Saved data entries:
*-*-*
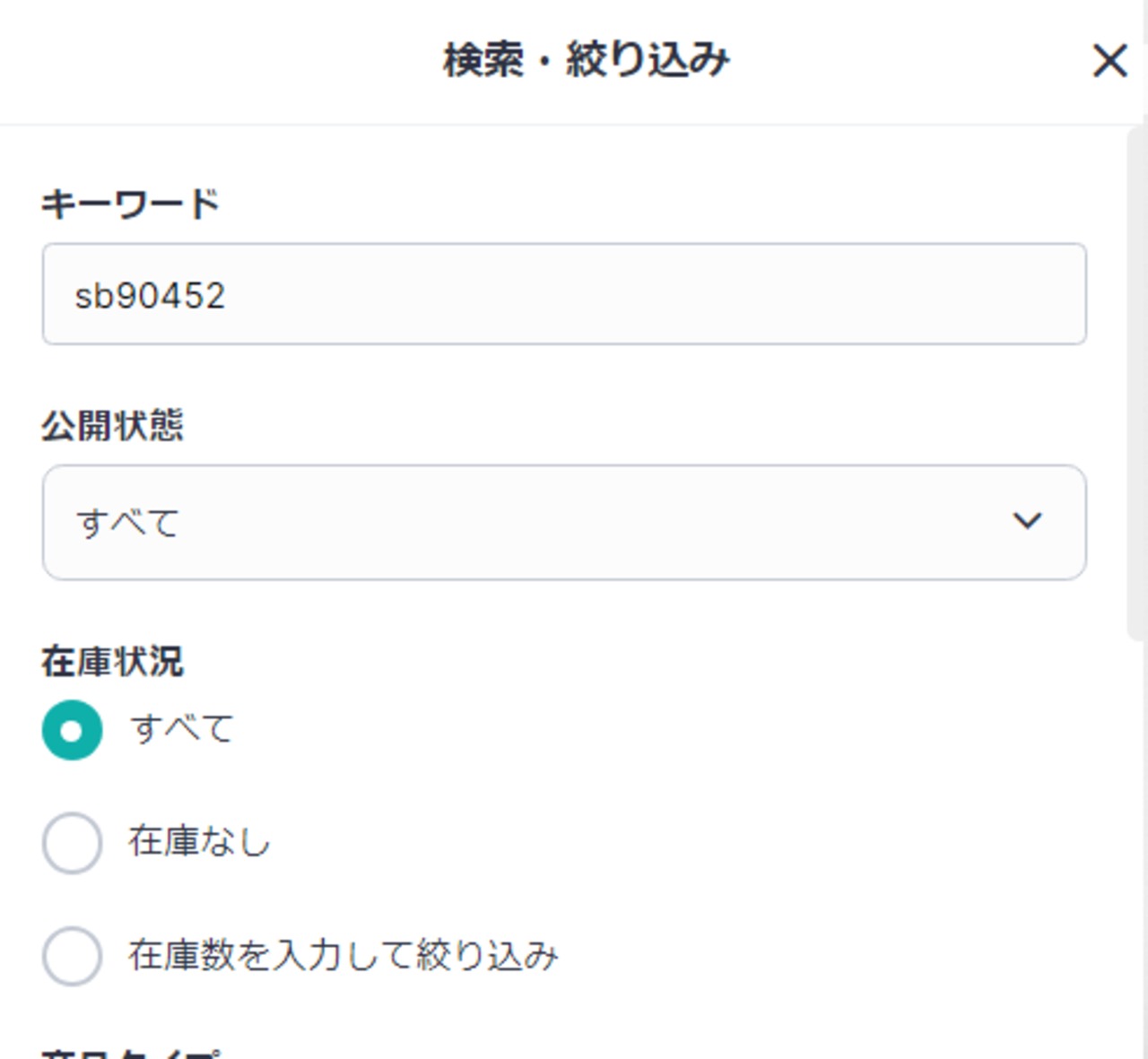Click the キーワード field label
This screenshot has width=1148, height=1059.
[130, 204]
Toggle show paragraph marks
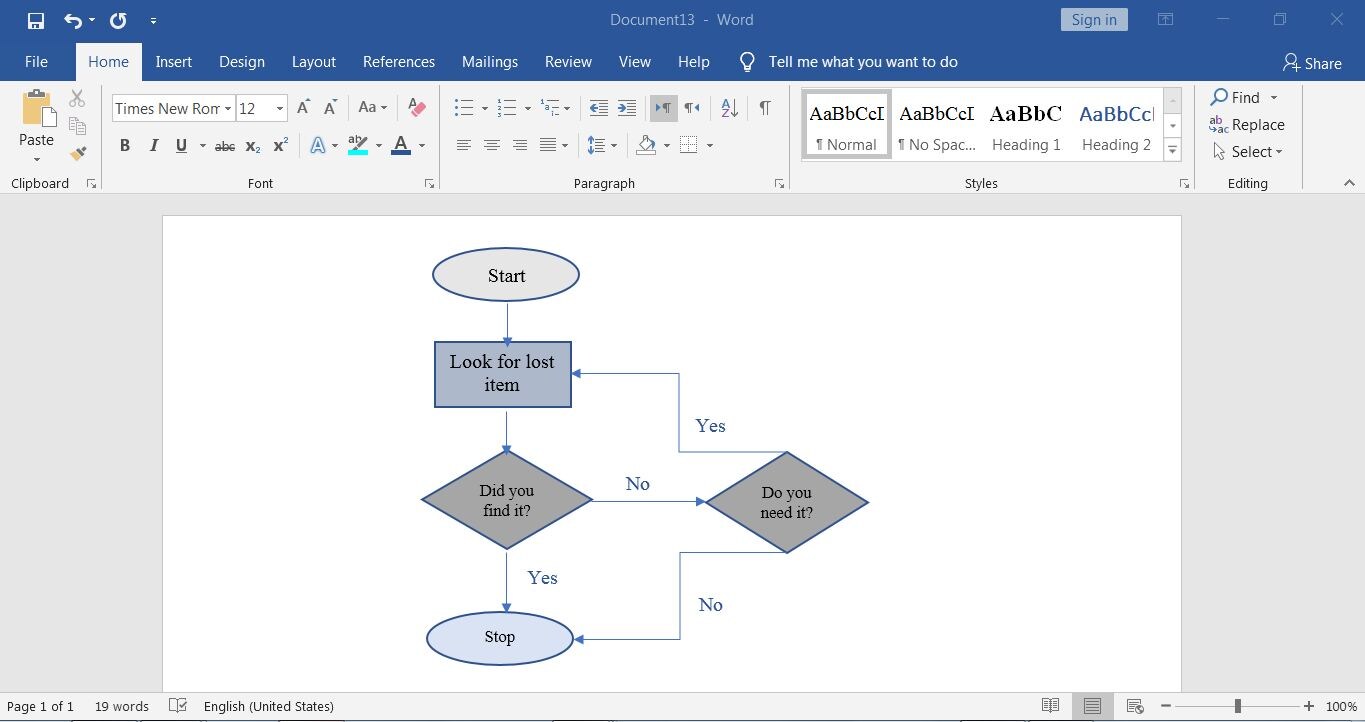 coord(764,108)
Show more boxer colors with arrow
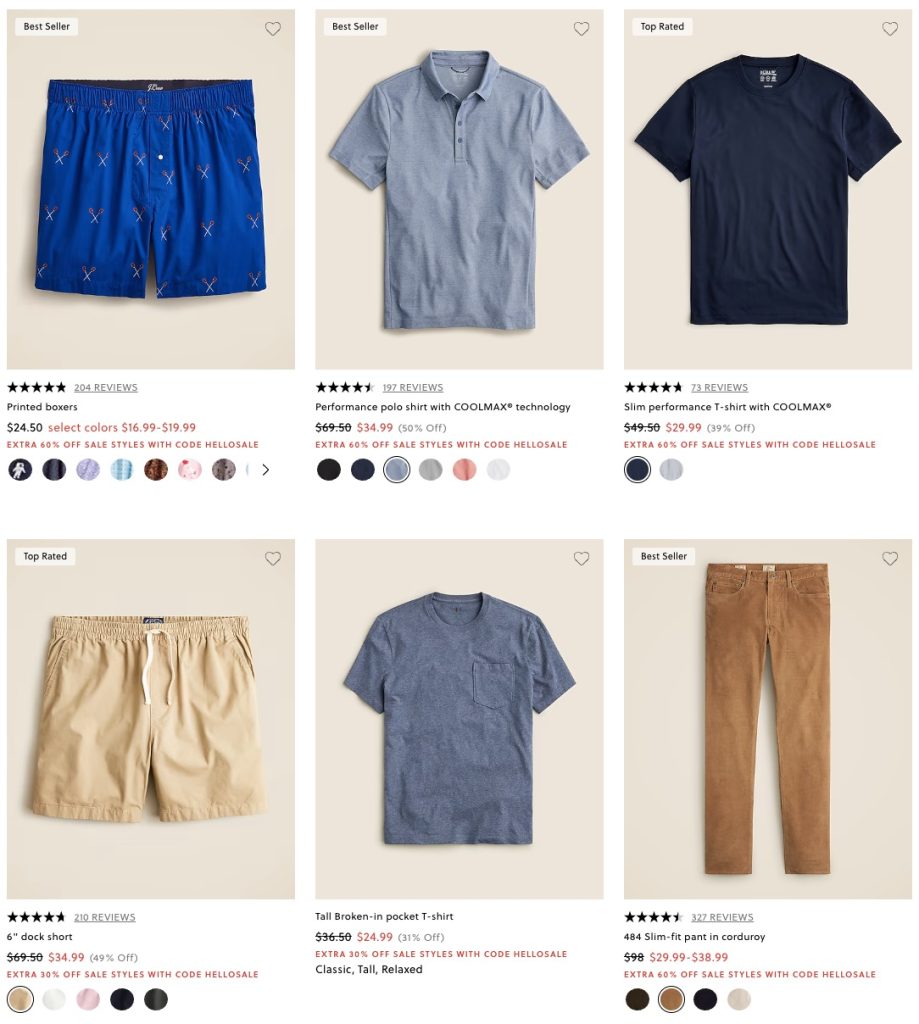919x1024 pixels. (x=266, y=470)
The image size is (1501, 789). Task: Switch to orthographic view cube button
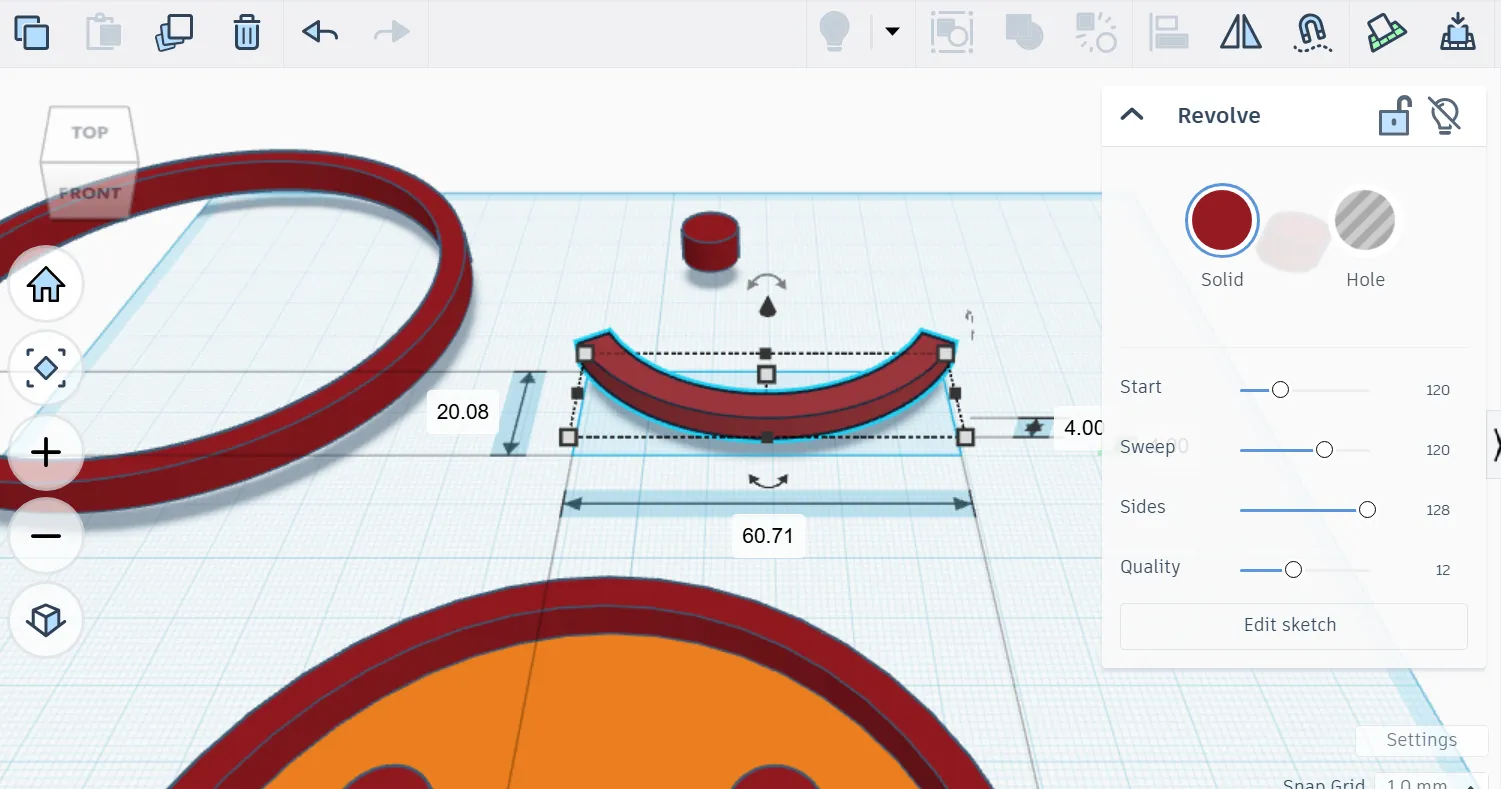click(46, 620)
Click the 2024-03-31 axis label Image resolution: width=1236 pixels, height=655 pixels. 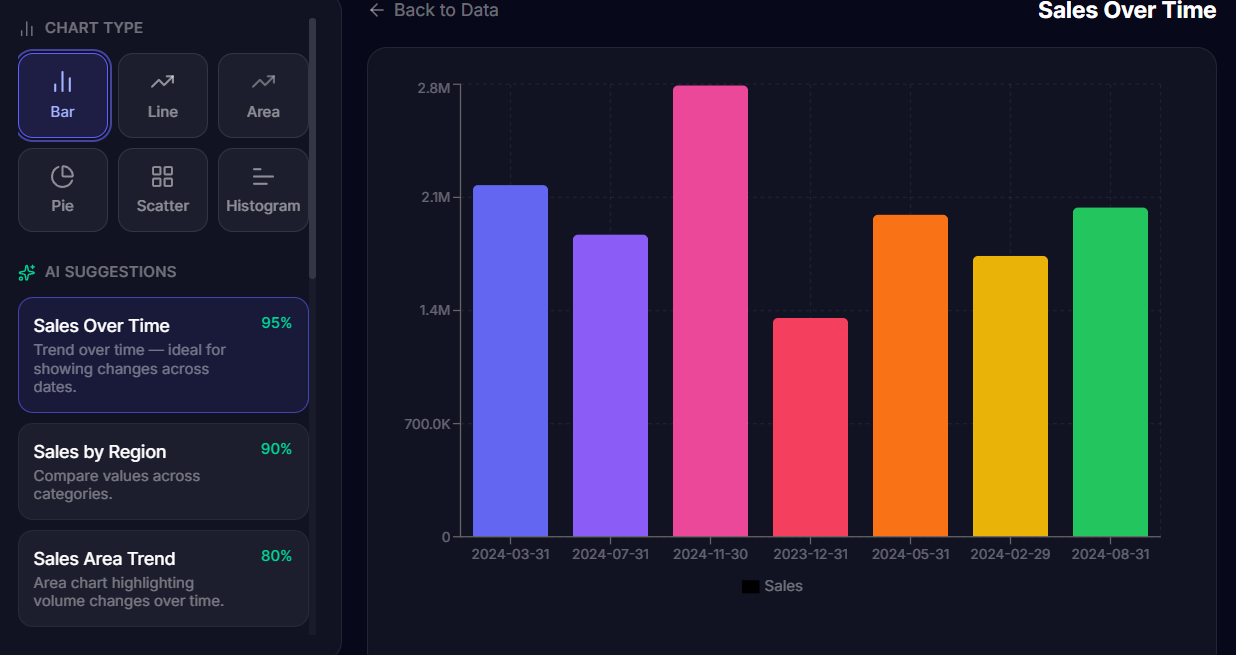(510, 552)
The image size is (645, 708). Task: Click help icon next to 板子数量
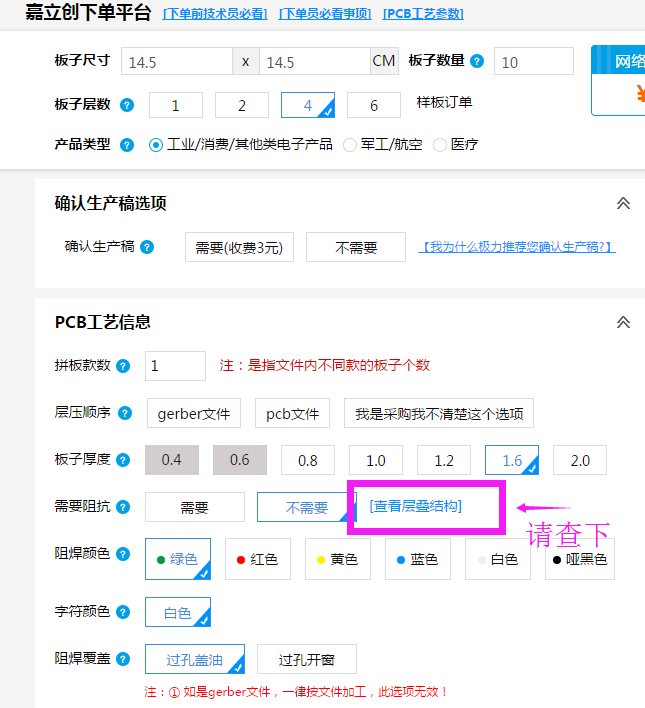point(477,61)
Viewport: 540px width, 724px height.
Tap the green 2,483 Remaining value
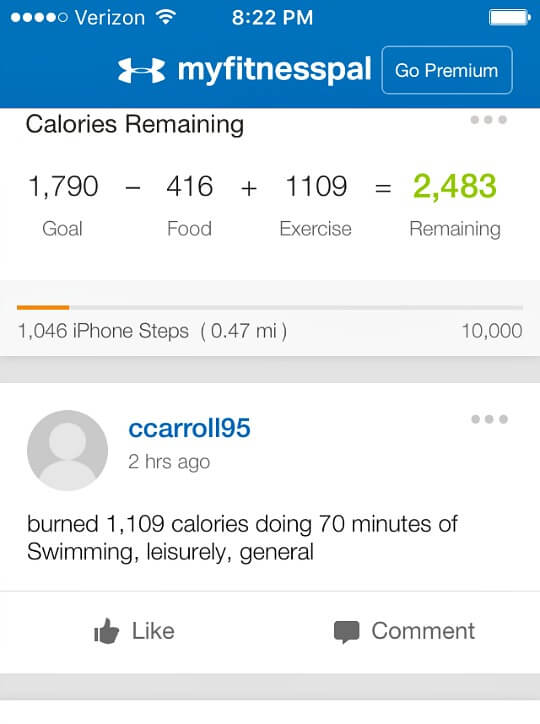tap(455, 187)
*-*-*
- Exercise prompt
Where the line containing "Viewport: 540px width, 724px height." appears in the entries above, start there and set down every line exactly through the last one, inclusive; omit pictures.

- Task solution
Viewport: 540px width, 724px height.
Tap the green 2,483 Remaining value
tap(455, 187)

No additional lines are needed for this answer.